Resuming on 15 overnight Burns batted with a rare certainty before and after tea, providing, in tandem with Joe Root, a bulwark against the disintegration that had seemed imminent with England 25 for two shortly after the start.
For a while Josh Hazlewood tried to bounce Burns out, placing two men deep and repeatedly ballooning the short ball over his head. He hooked one hard for four. Another deflected off his back. The rest he left.
Burns has been a little frantic against the short ball. Understandably so. County cricket does not provide regular 90mph pace trios to help groove your method. But something has changed here. Burns is a problem-solver, a man constantly refining his technique, an example what the tracksuited gurus on the A team tours he was never asked to attend would probably call a Growth Mindset.
Helped by a slower pitch, he swayed and ducked the short ball. Pat Cummins has troubled Burns most. He has a horrible, straight bouncer, aimed right in at the sternum. Burns played him with courage, dropping the ball down off his throat and pirouetting clear when Cummins’ line gave him the chance.
Best of all he scored fluently, not least against Nathan Lyon, whose much-trumpeted mastery of the lefties is looking less certain now. Time and again Burns got back in his crease and cut Lyon off his stumps, a daring, thrilling shot, and occasionally an uppish one.
In between the barrage Burns stood tall and punched Hazlewood through point, a wonderfully pure stroke, before running him down to reach his half-century from 100 balls. As the partnership with Root nudged up past 100 he went to 300 runs in the series, third behind Ben Stokes and He Who Cannot Be Dismissed, at an average a tick over 50.
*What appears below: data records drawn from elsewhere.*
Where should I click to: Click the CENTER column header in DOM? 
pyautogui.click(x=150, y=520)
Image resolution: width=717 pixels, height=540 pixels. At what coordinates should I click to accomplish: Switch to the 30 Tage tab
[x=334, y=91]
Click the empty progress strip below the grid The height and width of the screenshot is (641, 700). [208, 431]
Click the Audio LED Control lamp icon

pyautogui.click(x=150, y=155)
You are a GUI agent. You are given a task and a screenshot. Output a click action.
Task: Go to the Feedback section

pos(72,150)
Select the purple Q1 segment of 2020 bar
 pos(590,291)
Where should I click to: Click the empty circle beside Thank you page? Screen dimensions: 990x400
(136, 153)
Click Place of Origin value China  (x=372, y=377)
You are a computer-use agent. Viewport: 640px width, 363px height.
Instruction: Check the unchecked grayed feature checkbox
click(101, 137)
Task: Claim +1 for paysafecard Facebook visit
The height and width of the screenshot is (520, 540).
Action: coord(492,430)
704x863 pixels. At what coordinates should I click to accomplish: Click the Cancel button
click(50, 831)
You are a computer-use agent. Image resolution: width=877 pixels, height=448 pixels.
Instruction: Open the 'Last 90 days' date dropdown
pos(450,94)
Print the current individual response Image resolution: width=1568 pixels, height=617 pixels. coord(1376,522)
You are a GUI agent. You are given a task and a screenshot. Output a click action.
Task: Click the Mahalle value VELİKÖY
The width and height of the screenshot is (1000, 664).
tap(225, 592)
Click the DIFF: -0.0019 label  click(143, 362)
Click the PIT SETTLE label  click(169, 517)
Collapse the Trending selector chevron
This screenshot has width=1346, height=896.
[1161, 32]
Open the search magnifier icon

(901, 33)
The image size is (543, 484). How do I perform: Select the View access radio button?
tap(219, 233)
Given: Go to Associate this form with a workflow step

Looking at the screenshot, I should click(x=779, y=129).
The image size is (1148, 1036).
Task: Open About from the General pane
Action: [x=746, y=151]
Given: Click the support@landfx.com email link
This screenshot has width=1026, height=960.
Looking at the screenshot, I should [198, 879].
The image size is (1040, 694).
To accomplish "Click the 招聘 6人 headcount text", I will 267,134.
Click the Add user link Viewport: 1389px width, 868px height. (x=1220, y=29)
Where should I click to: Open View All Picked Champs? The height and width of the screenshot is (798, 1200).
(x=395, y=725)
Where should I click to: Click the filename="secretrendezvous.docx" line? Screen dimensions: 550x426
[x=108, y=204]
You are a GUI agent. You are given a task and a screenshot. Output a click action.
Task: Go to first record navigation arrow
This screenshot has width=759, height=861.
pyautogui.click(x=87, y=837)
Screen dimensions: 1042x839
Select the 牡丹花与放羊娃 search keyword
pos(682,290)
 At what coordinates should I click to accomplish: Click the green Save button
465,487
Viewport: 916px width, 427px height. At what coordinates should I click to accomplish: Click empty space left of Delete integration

This is a fine achievement. Five other openers have played in this series. Their combined run tally is more than 100 short of England’s left-hander. In the summer of 2019 Burns has become the Steve Smith of Ashes openers, the outlier, the freak. Look on his respectable numbers and tremble.
There are perhaps two things worth saying about this. First, there is a case now that Burns really is the best of the Other Blokes, the most convincing of that train of pressed-men and fill-ins England have trialled in the post-Strauss years, a lineage that runs through Carberry-Compton-Robson-Lyth-Hales-Duckett-Hameed-Jennings-Stoneman.
Most have also averaged around 30. But 30 looks like clear blue air right now. Plus Burns is managing that rare thing: he’s getting better not worse. Aged 29, and with 126 first-class games behind him, he has not simply applied his own methods and crossed his fingers: he’s settled, grown and fixed parts of his game on the hoof. This feels like a solution to something at a time of missing parts.
In one sense Burns is maybe the most important player in this England team, a living riposte to its most obvious flaws and vices. Here they come, the white ball cavaliers, the fancy boys, garlanded with medals and franchise gold. And there they go again, baffled by the more complex, diffuse challenges, the deeper gears of the oldest form.
Burns stands against this, a product of first-class red-ball cricket, here solely on first-class red-ball merit. If there is an agreeable jauntiness to his manner, something worn and comfortable even in his gear, his boots, his pads, it comes with that sense of a man entirely happy in his own sporting skin.
With England on 166 for two Burns finally went, edging Hazlewood to second slip for an assured 81. England may yet struggle to rescue this game from here. Rain and a little more stubbornness may help keep the series alive. But one thing does seem sure. They have found a Test match opener, and in just the place you might expect.